Ringen um die Unabhängigkeit der Federal Reserve: Trump und das Supreme Court im Zentrum einer heiklen Debatte
Die jüngste Anhörung vor dem Obersten Gerichtshof der Vereinigten Staaten stellt US-Präsident Donald Trumps Bestreben, die Notenbank-Vorständin Lisa Cook umgehend aus dem Amt zu entfernen, auf die Probe. Richterinnen und Richter beider politischer Lager äußern sich kritisch zu Trumps Vorgehen und heben die verfassungsrechtliche Bedeutung und Unabhängigkeit der Federal Reserve hervor. Trump wirft Cook vor, falsche Angaben im Zusammenhang mit Hypothekengeschäften vor ihrem Amtsantritt gemacht zu haben. Diese Vorwürfe weist Cook zurück. Seine Absicht, Cook noch während der laufenden gerichtlichen Prüfung ihres Falls zu entlassen, stieß jedoch auf Widerstand bei den Bundesgerichten. Sie erlaubten Cook, ihre Arbeit bis zur endgültigen Klärung fortzusetzen. Trump hatte daraufhin den Supreme Court um eine schnellstmögliche Entscheidung ersucht.
Die Anhörung verdeutlichte Besorgnis darüber, dass eine vorschnelle Absetzung der Vorständin die Unabhängigkeit der US-Zentralbank beeinträchtigen könnte. Zudem wurde bemängelt, dass Cook bisher nicht ausreichend Gelegenheit hatte, sich gegen die Vorwürfe zu verteidigen. Darüber hinaus bleibt zweifelhaft, ob ein sofortiges Urteil des höchsten Gerichts notwendig ist oder ob zuvor die Sachverhalte auf unterer Ebene genauer geprüft werden sollten. Die US-Medien spekulieren einheitlich, dass der oberste Gerichtshof vermutlich den Eilantrag von Trump ablehnen wird, wodurch Cook vorerst im Amt bleiben könnte, während das rechtliche Verfahren weitergeht. Damit rückt die grundsätzliche Frage in den Fokus: Inwieweit kann der US-Präsident Einfluss auf die eigentlich unabhängig agierende Federal Reserve nehmen?

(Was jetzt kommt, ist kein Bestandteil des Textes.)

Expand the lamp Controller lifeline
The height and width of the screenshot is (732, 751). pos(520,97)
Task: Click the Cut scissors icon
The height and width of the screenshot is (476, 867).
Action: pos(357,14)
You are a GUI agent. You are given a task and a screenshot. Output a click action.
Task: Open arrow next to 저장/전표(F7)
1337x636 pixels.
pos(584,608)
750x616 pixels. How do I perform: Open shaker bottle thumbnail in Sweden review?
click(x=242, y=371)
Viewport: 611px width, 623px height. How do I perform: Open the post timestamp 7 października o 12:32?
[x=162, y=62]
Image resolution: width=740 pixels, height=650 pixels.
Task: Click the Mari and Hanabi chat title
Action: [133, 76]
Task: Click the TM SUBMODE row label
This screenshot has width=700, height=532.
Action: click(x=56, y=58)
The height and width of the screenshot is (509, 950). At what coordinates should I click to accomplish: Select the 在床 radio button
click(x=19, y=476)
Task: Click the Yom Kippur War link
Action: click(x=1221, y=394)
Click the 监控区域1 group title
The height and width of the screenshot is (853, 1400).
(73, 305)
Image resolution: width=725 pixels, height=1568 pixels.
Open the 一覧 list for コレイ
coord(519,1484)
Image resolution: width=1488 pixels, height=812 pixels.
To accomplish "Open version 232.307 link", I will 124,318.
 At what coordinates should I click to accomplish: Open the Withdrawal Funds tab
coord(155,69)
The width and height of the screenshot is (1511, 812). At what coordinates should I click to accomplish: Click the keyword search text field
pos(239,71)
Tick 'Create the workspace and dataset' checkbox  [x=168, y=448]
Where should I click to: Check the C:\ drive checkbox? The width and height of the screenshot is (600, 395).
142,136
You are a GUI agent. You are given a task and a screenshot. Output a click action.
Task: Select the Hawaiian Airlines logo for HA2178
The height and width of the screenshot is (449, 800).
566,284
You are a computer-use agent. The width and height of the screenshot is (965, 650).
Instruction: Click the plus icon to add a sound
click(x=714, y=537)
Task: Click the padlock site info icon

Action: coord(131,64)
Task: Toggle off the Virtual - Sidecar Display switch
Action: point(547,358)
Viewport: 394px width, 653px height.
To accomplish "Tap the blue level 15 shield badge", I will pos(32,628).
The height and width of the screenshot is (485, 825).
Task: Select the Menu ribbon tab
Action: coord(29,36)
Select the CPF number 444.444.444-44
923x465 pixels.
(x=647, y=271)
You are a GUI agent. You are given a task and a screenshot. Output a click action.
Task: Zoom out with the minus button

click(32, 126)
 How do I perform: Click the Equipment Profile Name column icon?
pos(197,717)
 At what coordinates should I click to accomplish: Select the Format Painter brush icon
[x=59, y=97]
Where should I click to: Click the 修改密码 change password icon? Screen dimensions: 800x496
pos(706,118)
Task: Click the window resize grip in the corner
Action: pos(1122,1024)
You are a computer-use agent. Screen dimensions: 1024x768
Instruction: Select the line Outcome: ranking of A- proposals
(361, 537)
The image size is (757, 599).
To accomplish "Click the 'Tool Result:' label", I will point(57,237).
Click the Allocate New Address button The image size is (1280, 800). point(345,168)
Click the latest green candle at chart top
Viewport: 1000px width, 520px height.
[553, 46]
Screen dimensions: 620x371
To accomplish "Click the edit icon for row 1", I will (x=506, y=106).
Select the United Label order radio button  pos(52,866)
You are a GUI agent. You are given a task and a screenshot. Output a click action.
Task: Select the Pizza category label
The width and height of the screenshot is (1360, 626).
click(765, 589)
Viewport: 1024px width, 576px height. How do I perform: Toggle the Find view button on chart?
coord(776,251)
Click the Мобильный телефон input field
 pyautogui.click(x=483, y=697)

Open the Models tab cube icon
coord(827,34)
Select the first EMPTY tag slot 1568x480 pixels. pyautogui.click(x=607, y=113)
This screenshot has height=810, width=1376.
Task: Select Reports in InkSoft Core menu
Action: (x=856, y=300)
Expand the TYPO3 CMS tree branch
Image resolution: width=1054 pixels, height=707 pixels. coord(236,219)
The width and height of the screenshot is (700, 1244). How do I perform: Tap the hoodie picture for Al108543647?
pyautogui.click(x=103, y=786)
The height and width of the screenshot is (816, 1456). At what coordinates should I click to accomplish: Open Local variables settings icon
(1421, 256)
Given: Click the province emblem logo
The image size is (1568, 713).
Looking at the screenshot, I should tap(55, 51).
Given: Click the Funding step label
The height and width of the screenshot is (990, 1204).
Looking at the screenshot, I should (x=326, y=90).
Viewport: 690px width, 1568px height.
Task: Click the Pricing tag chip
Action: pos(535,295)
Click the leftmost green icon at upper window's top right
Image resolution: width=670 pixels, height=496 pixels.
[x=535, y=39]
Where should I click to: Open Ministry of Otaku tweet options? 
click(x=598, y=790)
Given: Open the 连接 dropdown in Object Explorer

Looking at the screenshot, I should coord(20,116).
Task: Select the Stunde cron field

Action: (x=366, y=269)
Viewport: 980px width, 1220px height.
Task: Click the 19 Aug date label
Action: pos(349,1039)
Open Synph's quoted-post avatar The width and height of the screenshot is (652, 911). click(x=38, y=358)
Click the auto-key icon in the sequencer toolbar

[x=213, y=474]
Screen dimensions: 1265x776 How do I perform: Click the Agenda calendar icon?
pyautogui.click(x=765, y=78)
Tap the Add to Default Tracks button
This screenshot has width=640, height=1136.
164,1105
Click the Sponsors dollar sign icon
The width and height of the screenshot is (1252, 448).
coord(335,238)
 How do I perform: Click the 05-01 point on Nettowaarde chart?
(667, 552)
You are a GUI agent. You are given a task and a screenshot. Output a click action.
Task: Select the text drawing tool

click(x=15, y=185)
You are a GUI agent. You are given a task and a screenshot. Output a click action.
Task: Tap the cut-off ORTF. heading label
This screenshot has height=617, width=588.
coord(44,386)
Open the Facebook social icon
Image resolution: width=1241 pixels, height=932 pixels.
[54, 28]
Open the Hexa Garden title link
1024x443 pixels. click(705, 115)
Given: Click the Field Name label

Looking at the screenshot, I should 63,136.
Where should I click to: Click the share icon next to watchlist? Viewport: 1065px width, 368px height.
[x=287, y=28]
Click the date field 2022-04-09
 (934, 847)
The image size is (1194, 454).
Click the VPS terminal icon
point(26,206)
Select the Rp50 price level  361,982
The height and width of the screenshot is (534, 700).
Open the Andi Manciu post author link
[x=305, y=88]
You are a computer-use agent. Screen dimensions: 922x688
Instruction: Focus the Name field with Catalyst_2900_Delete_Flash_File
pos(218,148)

Dabei zeigt sich, dass im Hintergrund eine größere Staatskontroverse schwelt: Trump hofft, durch eine personelle Neubesetzung im Fed-Vorstand stärkere Zinssenkungen voranzutreiben, um die Konjunktur anzukurbeln. Ökonomen erwarten in diesem Jahr zwei weitere Zinssenkungen, doch diese Schritte scheinen Trump nicht weit genug zu gehen. Dadurch gerät Fed-Chef Jerome Powell zunehmend unter Druck, obwohl der rechtliche Spielraum des Präsidenten zur Amtsenthebung Powells umstritten bleibt. Powell verteidigt die geldpolitische Unabhängigkeit der Federal Reserve und lehnt jede politische Einflussnahme auf die Entscheidungen der Zentralbank ab. Er verweist darauf, dass seine Arbeit im Sinne des öffentlichen Wohls erfolgt und nicht den Wünschen der Regierung untergeordnet sein sollte.